Text:
%%

Worried About the Boy is a 2010 British biographical drama television film directed by Julian Jarrold and written by Tony Basgallop, based on the life of English singer Boy George. It stars Douglas Booth as Boy George and Mathew Horne as his lover Jon Moss. It aired on BBC Two on 16 May 2010 as part of the channel's Eighties Season.

Plot
In 1980, young George O'Dowd (Boy George) argues with his parents over his femininity and moves into a squat with Peter, who dresses as Marilyn Monroe and calls himself Marilyn. They make themselves known at Steve Strange's trendy Blitz Club where George gets a job in the cloakroom. George is unlucky in his relationships with men until he meets musician Kirk Brandon. Through Kirk, George meets the handsome drummer Jon Moss, on whom he develops a crush.

Sacked by the Blitz and spurned by Kirk, George turns to Sex Pistols manager Malcolm McLaren to further his music career. George's spell with McLaren's group Bow Wow Wow is cut short when the rest of the group reveal to McLaren how much they hate George, but fan Mikey Craig is impressed and asks George to sing in a group he is forming, where George again meets Jon Moss. They have an affair and their group Culture Club becomes very successful. Four years later, however, hounded by the tabloid press amid stories of his drug addiction, an unhappy George turns to Jon for advice on his future.

%%

Recorded information:

%%

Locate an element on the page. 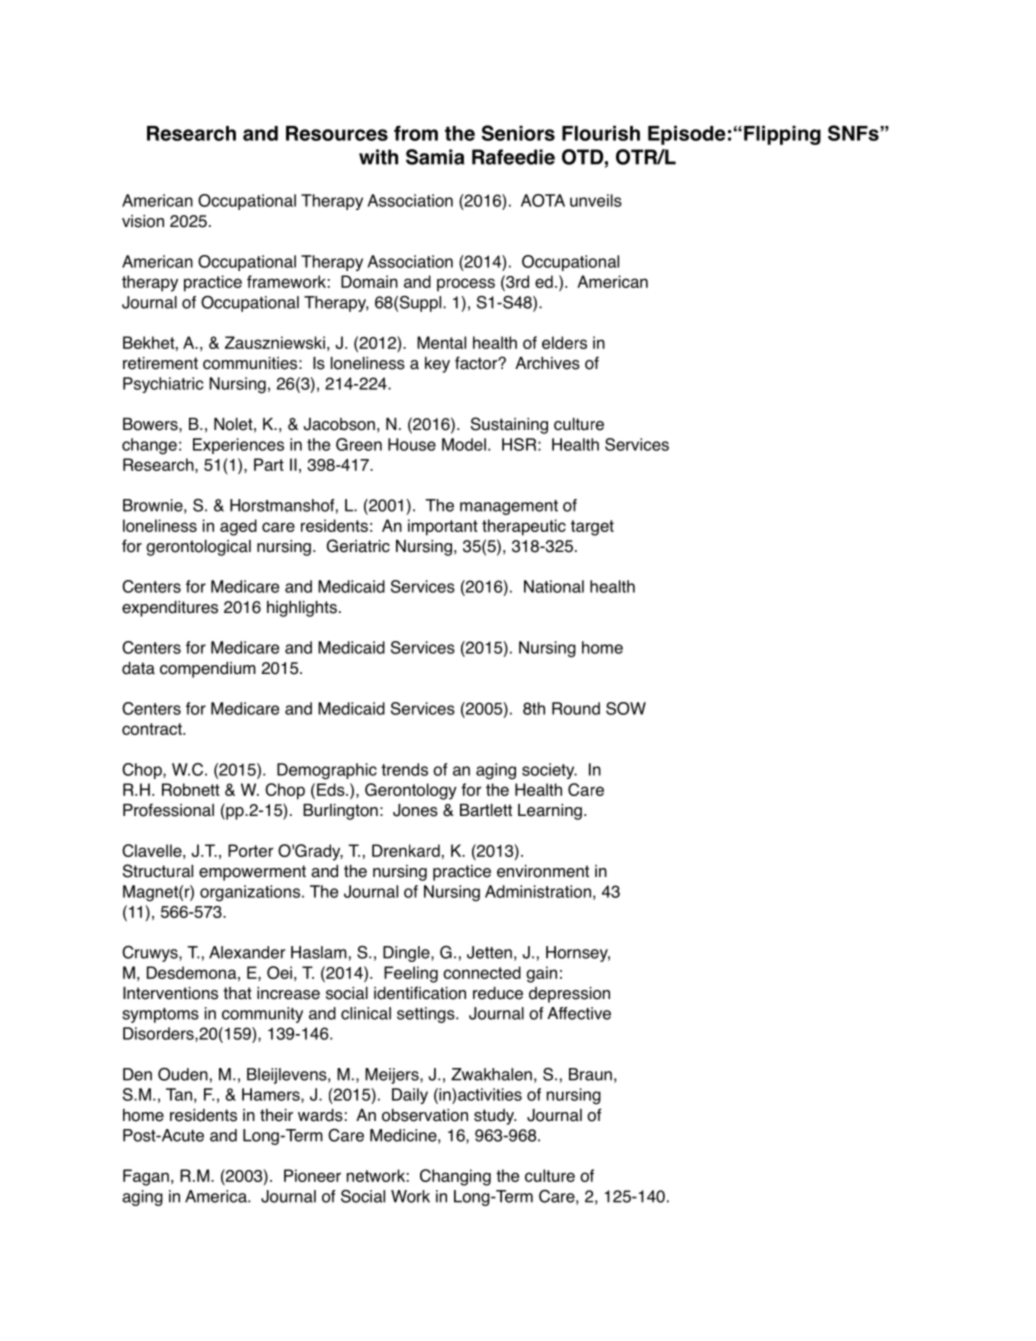 The width and height of the page is (1036, 1341). Round is located at coordinates (576, 708).
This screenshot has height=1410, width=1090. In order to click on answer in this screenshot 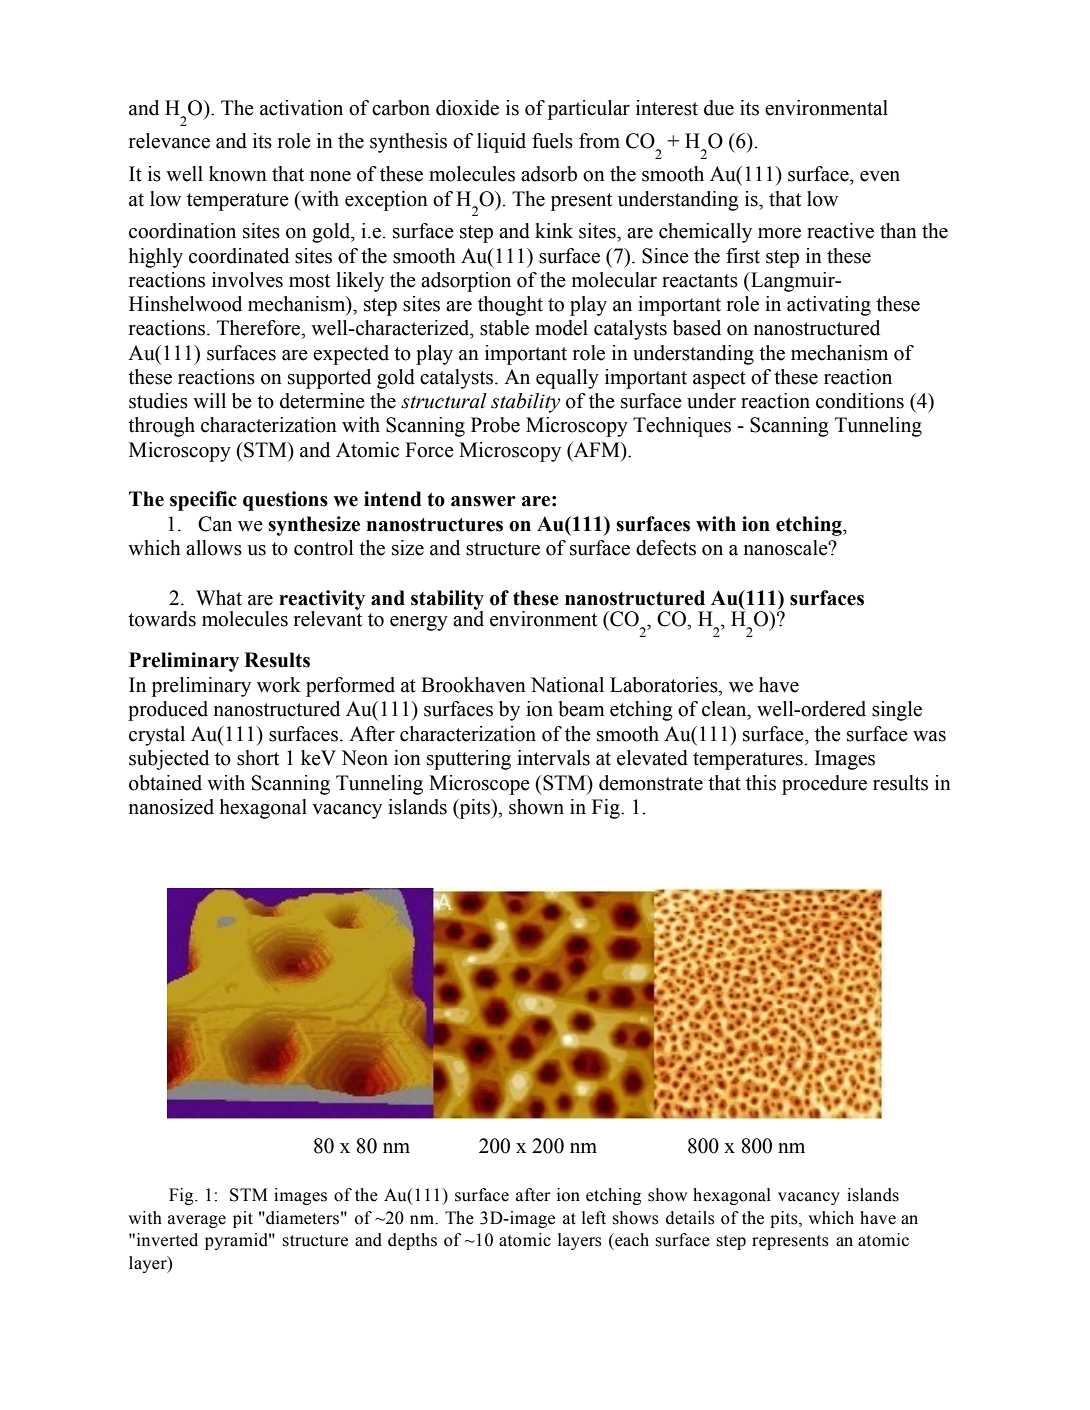, I will do `click(483, 501)`.
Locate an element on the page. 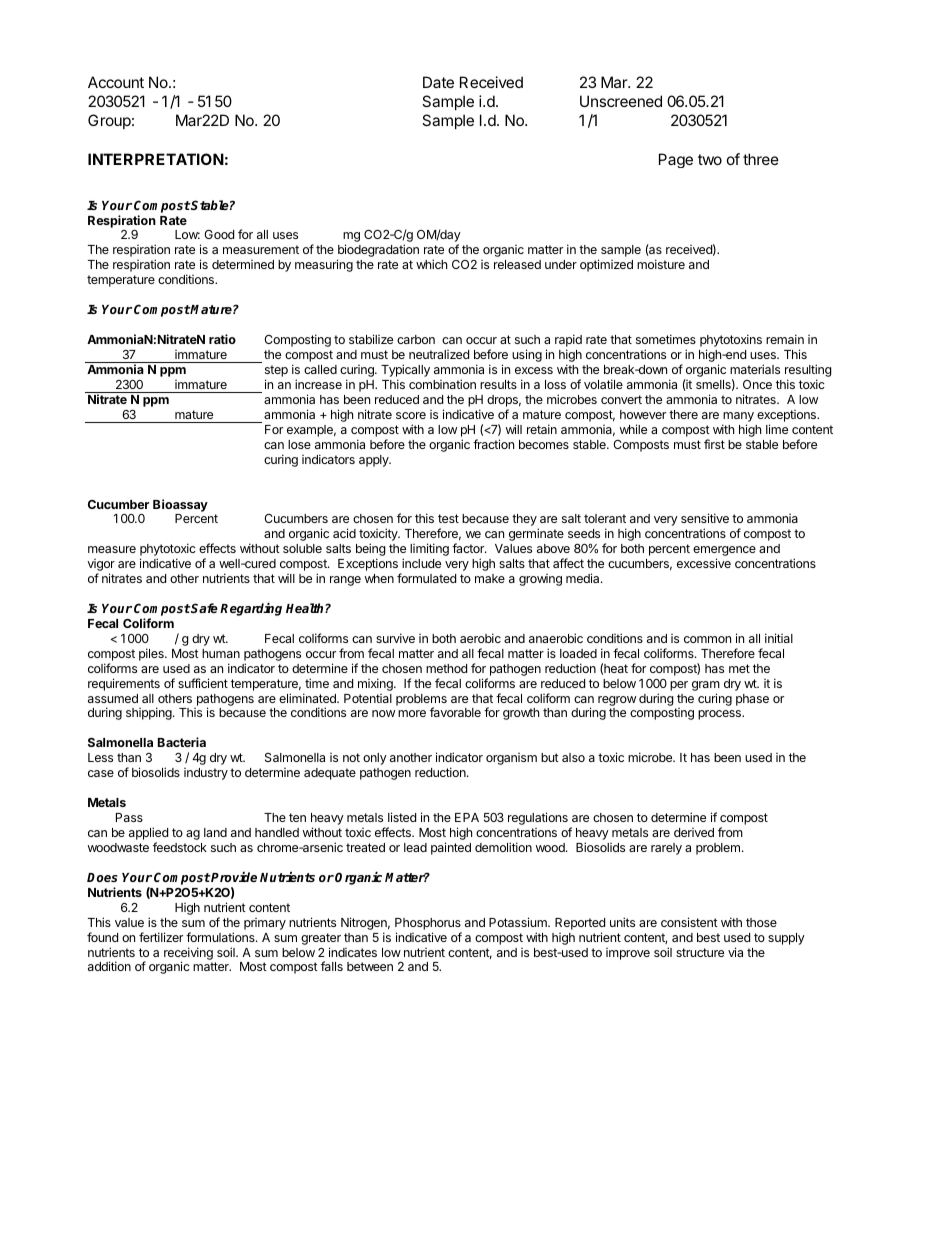 Image resolution: width=952 pixels, height=1233 pixels. process is located at coordinates (721, 715).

%%

What this task involves:
Answer these questions using the text about Worried About the Boy.
1. Which actor plays Boy George?
2. What job does George get at the Blitz Club?
3. What is the name of the group that George sings in with Jon Moss and becomes very successful?

Expected output:
1. Douglas Booth
2. A job in the cloakroom
3. Culture Club